Input records →
-- Opening Marker --
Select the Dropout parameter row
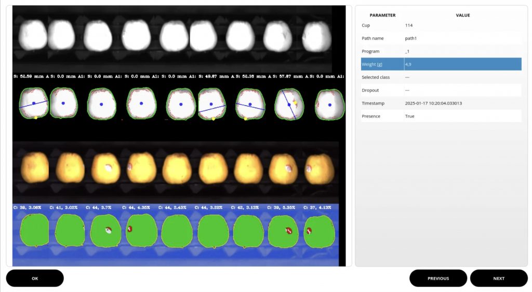This screenshot has width=532, height=292. pyautogui.click(x=441, y=90)
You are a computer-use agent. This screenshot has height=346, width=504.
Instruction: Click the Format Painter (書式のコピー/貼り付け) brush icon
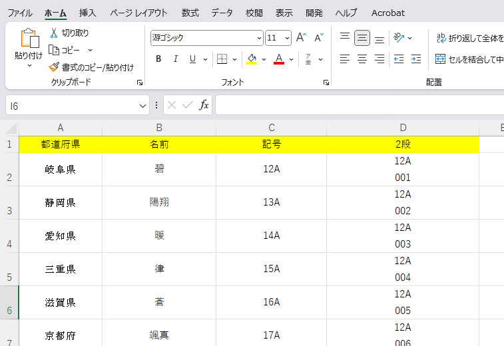[x=54, y=67]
-- Closing Marker --
If a record holds a picture, skip the picture and write out everything else exactly.

Reply to the exercise →
Select the Dropout parameter row
This screenshot has width=532, height=292. pyautogui.click(x=441, y=90)
You are a computer-use agent. This screenshot has height=346, width=504.
Instruction: Click the Format Painter (書式のコピー/貼り付け) brush icon
[x=54, y=67]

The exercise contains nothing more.